21 March 2012:
One day does not a summer make but a week of June-like weather is mighty convincing.
Though I’m thrilled to be wearing summer clothes in mid-March it makes me very worried. Our temperatures have been 20 to 30 degrees above normal. In Minnesota the morning low in International Falls tied the previous record high on Monday!
The heat is unprecedented and the landscape is responding. Last Sunday I found cutleaf toothwort (pictured above) blooming four weeks ahead of schedule and yellow buckeye trees leafing out in Schenley Park (below). The weather is three months early. The plants are one month ahead.

Insects are responding as well. Stink bugs are everywhere and I swear I heard a cricket last night.

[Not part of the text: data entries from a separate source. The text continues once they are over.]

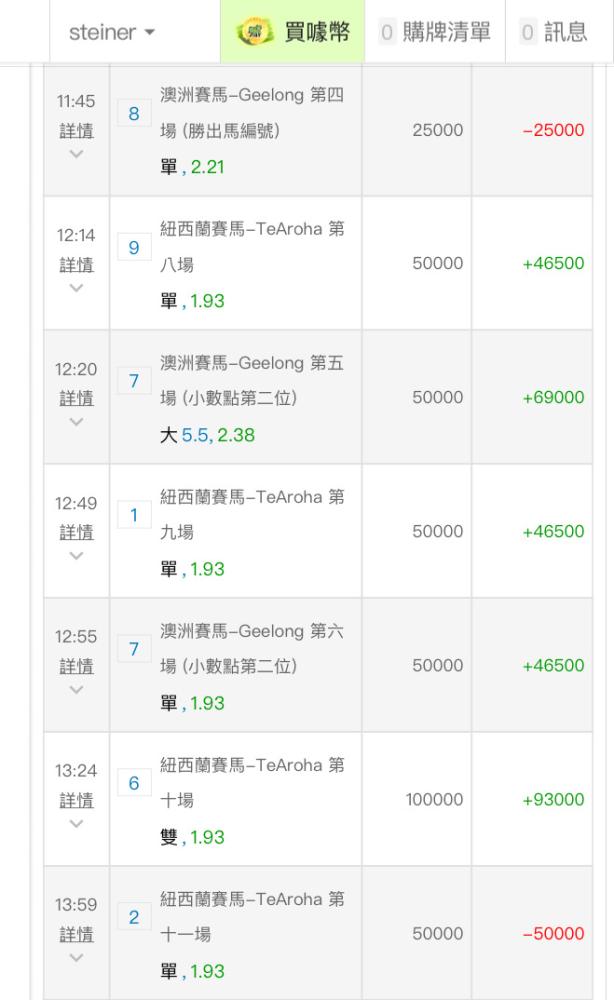The height and width of the screenshot is (1000, 614).
Task: Open 詳情 link for the 12:55 bet
Action: point(77,666)
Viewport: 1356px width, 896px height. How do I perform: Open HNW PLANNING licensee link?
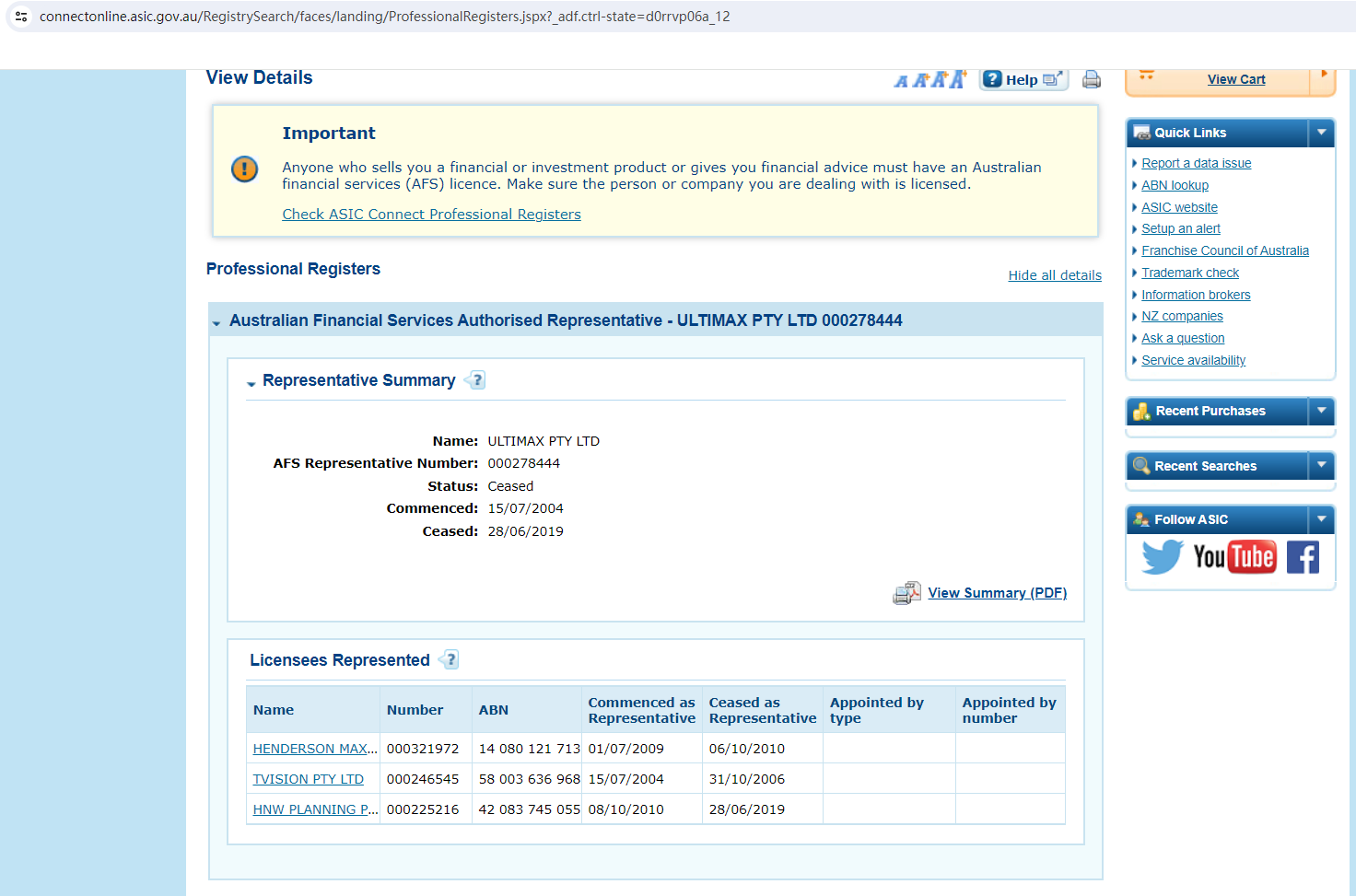click(315, 809)
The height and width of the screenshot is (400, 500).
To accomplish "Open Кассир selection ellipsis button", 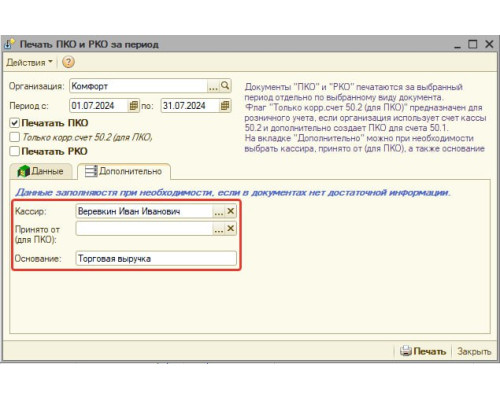I will [219, 211].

Most birds can’t keep up. Those already here are moving north a bit early but the bulk of the migrants are in Central and South America and have no idea our weather is so far ahead of schedule. When they get here they may find their peak insect food resources have passed.
Meanwhile peregrines lay their eggs so that hatching will coincide with the push of northward migrants. Dorothy’s first egg is right on time though the heat is not. It was sad to see her panting at the nest yesterday, trying to keep her egg cool so it won’t develop out of synch.

With a warm winter here and a very cold winter in Europe, we’re on the roller coaster of climate change. Arguing about it is pointless now. Ready or not, we’re already experiencing the new normal.